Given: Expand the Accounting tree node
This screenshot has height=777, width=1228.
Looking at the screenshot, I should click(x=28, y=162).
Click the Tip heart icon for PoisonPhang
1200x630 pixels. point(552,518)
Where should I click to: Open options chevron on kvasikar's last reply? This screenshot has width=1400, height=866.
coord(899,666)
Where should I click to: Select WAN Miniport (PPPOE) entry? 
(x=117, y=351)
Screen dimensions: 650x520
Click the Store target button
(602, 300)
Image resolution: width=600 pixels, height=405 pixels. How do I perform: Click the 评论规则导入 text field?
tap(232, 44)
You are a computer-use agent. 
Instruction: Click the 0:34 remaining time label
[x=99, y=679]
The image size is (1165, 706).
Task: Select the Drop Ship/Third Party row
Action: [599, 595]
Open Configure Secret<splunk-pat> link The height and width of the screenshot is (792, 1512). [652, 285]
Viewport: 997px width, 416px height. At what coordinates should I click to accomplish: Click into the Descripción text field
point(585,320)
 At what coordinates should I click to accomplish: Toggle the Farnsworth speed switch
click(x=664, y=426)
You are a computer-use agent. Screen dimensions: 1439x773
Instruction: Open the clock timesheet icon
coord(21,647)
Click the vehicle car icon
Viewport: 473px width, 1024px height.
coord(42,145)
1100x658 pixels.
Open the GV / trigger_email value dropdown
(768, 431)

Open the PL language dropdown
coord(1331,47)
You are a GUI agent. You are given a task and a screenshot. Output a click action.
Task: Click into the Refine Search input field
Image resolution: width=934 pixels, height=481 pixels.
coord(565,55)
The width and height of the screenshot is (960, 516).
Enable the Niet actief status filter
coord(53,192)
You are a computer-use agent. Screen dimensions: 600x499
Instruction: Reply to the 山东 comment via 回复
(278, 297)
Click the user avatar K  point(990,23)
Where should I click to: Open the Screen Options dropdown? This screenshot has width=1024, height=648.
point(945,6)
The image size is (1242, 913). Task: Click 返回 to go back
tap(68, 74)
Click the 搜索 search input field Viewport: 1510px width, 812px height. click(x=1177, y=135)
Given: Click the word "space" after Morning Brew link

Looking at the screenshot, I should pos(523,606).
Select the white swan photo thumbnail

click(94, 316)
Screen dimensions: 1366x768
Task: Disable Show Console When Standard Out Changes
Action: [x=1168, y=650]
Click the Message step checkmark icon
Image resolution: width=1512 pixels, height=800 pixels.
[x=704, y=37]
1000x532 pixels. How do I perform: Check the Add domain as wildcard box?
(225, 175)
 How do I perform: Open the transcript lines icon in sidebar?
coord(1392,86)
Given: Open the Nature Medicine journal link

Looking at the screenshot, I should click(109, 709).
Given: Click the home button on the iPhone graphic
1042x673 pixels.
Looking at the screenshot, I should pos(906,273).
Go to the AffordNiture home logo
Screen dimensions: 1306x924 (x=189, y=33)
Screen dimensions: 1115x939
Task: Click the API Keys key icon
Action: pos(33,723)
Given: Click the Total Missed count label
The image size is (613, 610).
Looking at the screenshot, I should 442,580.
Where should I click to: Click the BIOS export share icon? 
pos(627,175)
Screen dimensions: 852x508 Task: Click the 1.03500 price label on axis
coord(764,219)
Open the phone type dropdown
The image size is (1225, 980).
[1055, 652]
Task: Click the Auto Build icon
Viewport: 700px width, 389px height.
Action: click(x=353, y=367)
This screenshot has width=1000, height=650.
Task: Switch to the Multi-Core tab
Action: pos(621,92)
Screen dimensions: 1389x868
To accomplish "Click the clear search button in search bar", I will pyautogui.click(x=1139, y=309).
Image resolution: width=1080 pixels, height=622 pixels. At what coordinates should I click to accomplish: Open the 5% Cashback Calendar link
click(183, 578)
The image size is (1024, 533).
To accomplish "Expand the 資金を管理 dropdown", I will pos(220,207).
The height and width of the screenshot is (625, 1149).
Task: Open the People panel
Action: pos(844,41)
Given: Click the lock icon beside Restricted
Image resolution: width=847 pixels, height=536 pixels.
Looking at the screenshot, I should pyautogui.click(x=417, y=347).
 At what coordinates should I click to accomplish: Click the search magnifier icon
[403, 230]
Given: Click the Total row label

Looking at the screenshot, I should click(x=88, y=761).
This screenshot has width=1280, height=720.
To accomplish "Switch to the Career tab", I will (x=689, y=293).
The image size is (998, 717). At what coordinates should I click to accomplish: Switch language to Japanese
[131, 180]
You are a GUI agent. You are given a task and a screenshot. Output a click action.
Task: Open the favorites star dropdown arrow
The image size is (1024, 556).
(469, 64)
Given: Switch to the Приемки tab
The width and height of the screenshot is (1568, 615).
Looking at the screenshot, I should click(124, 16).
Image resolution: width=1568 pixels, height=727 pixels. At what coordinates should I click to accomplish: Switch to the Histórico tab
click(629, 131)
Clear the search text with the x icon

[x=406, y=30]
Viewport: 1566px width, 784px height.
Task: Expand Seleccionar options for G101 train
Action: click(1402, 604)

------------------------

## [Exercise goal]
Copy each line of the data that contains the word "agent", leaving the other lines out.

## [Task answer]
You are a computer-use agent. 
You are a computer-use agent. Screen dimensions: 1439x773
You are a GUI agent. You are given a task and a screenshot. Output a click action.
You are a computer-use agent. Screen dimensions: 600x499
You are a GUI agent. You are given a task and a screenshot. Output a click action.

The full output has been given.